The worlds of nursing and education have been drastically affected by technological advances in recent years, and Hand said the most impactful change he’s experienced in his three decades of teaching students is the application of computers and mobile technology.

Where nursing students today can use their phones to access up-to-the-minute information on patients during clinical rotations, at the beginning of this teaching career Hand had to trek each day to the hospital to retrieve paper copies of patient records to distribute to his students.

Having immediate access to the world’s medical knowledge has been a blessing and a challenge, Hand said.

“Students now have access to so much information that they don’t really have to open a book, and they want to go right into the ICU” upon graduation, Hand said. “When I started teaching, that’s not how it was. Students went right into a general medical/surgical unit where they learned fundamental skills, and later they went into advanced nursing.”

Part of this shift to newly graduated nursing students taking on roles in complex patient management is driven by the precipitous decline in nurse staffing in critical care, which forced hospitals to offer significant increases in pay for any nurse, new or seasoned.

Hand said that the cultural shifts and student access to information has forced him, and his colleagues, to change their curriculum to keep pace with a new generation of nursing students.
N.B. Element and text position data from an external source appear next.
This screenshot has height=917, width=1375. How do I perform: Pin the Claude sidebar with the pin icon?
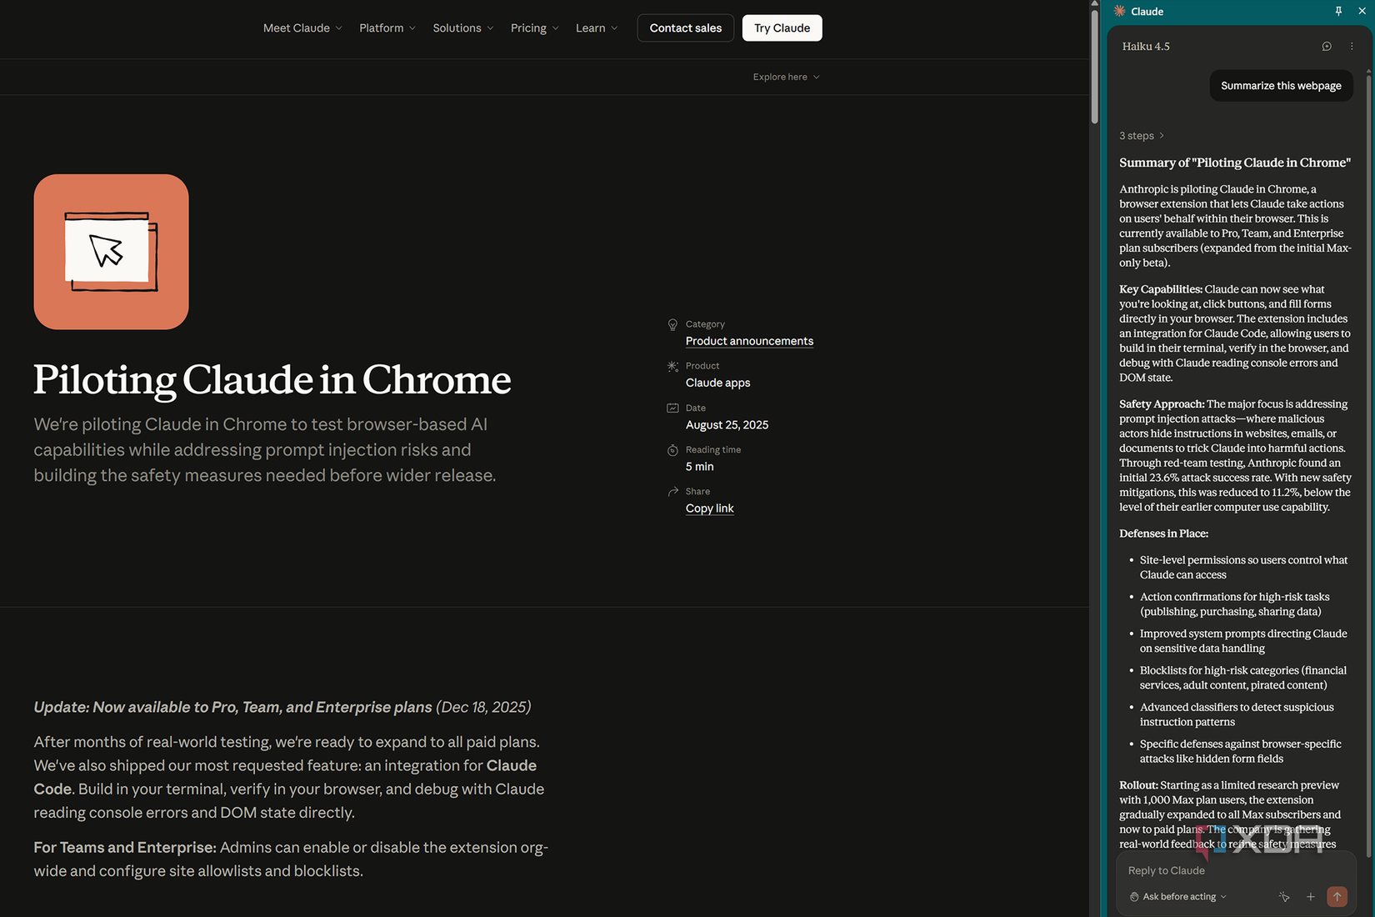point(1338,11)
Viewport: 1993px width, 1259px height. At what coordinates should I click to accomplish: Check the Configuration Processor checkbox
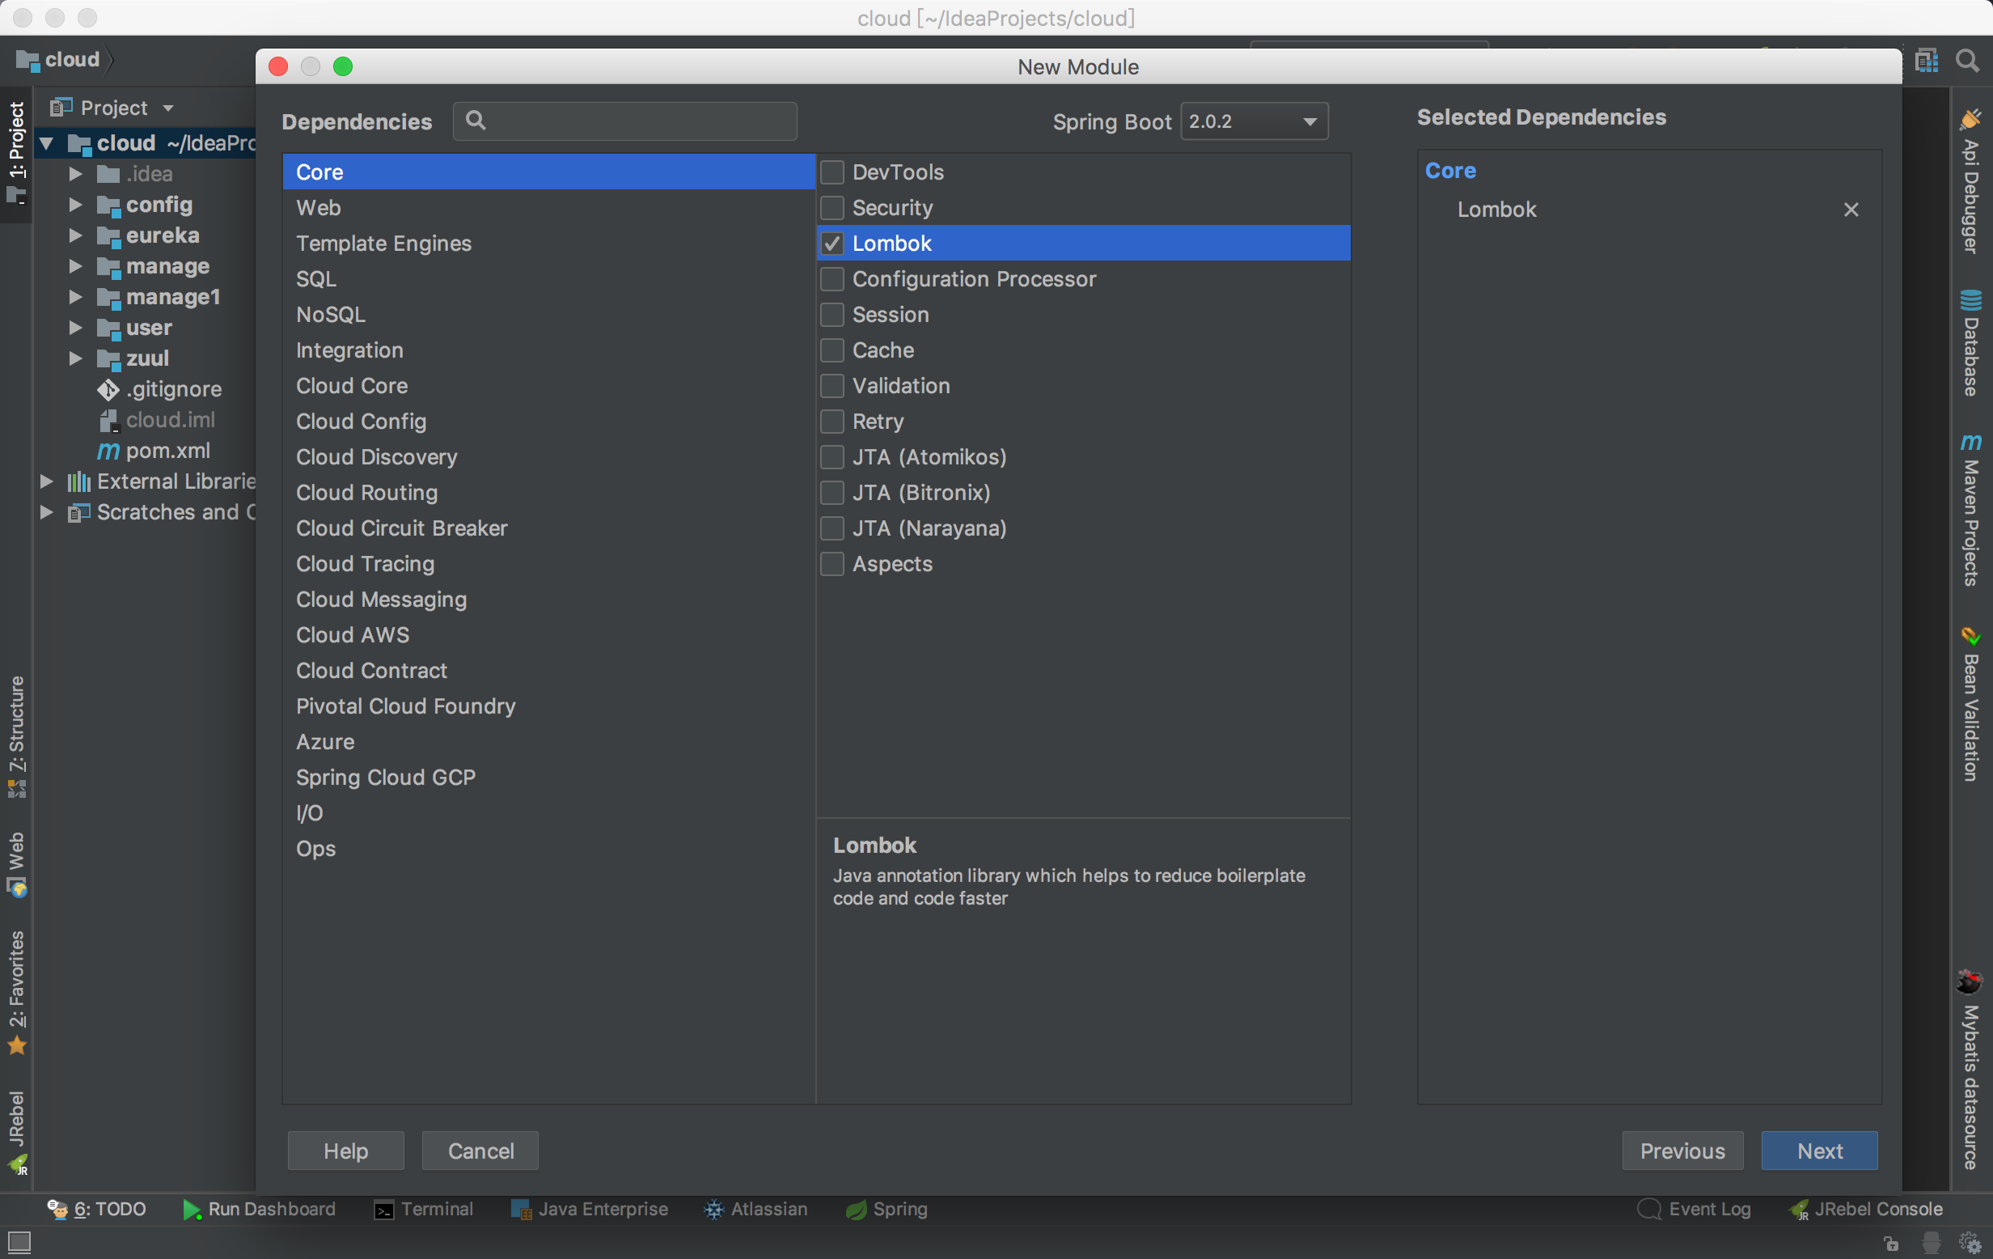(x=832, y=279)
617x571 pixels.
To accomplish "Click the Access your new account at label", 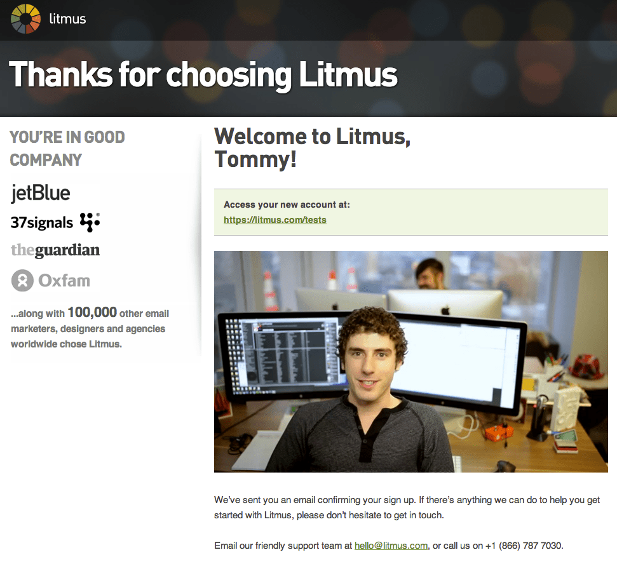I will coord(287,205).
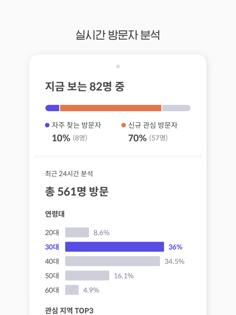Select the purple segment of the visitor bar

coord(52,108)
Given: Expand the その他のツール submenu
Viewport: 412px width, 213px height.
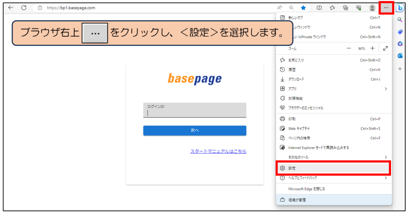Looking at the screenshot, I should [385, 157].
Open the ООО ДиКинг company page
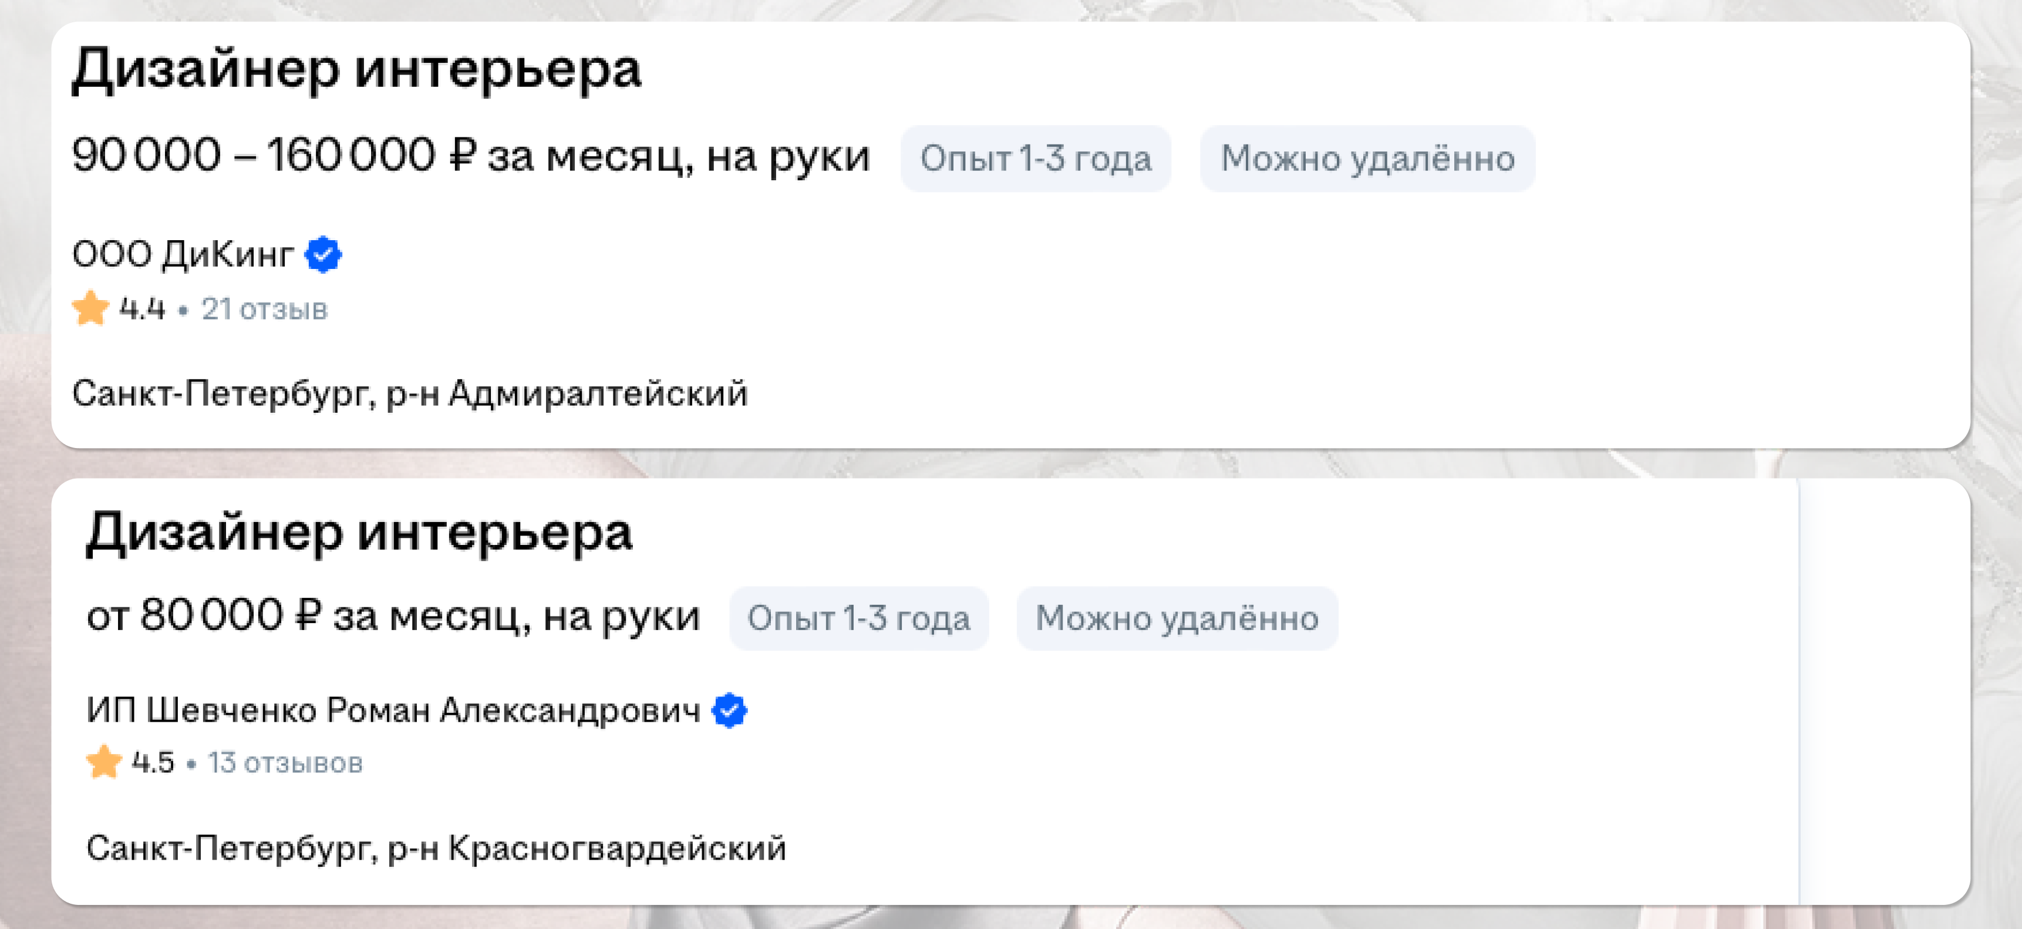Viewport: 2022px width, 929px height. pyautogui.click(x=182, y=254)
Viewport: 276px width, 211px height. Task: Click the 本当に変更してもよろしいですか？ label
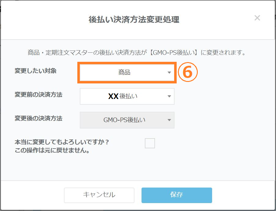[62, 142]
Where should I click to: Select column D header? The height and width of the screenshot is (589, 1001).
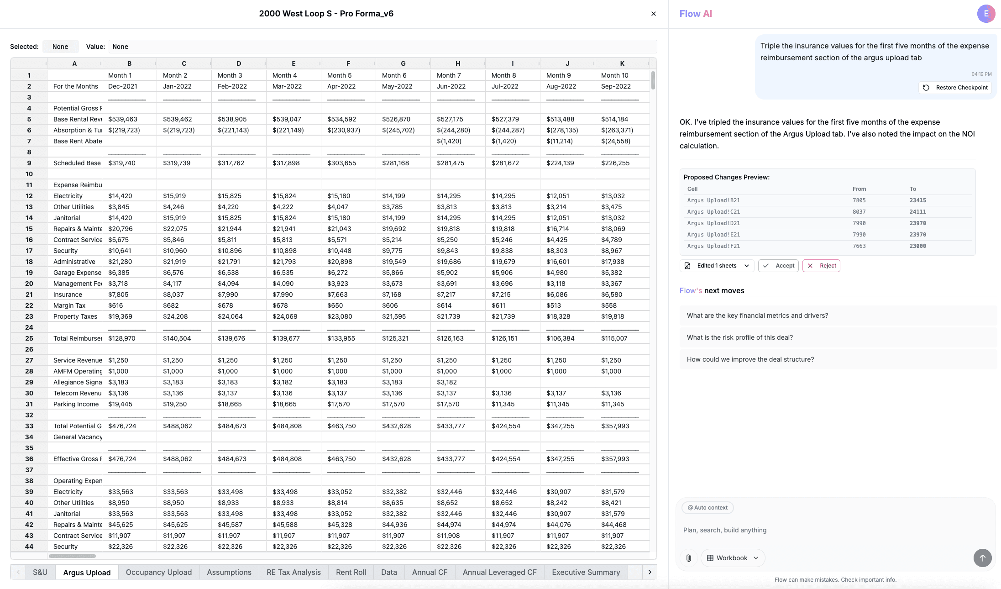click(x=239, y=63)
Where Nursing Education is Headed

Part of what has made Hand a world-class educator is staying abreast of the changes in the nursing profession and learning how to teach emerging nursing skills and theory. But Hand said that one of the greatest challenges he faces in the classroom is teaching discernment and critical thinking.

Hand’s students are very good at locating information online that could be useful in diagnosing or treating a patient, but his first question to his students is often, “Where did you get that information from?

“How do you know that is real? How do you know some online expert is giving you the right information?” Hand asks his students. “I’m a proponent of clinical judgment, making sure my students are making the right decisions. How do you think like a nurse?”

Hand also said that teaching the next generation of nurses will require instructors to know how to build self-confidence in students, which he sees a lack of, and to teach future nurses to manage their anxiety.

“The goal is to get them to think like a generalist nurse,” Hand said. “We’re moving back to competency-based teaching so we know that students are competent at a variety of skills, not that they did it once correctly in the classroom, but to know they can continue to perform in the clinical setting.”

While the human dimension will always be the most important for nurses, Hand believes that nursing educators need to lean into technology.

“Virtual simulation is a great thing because it gives students a realistic opportunity to practice in a way that you can’t really do in the classroom. I don’t know what artificial intelligence is going to do but I’m sure that it’s going to have an effect on how we teach students.”

Whether learning skews toward the virtual or stays firmly grounded in the analog world, Hand believes that teaching the next generation of nurses will require instructors to create opportunities for hands-on learning — less books and banking models of learning and more doing, a challenge that Hand relishes as the new school year begins to unfold.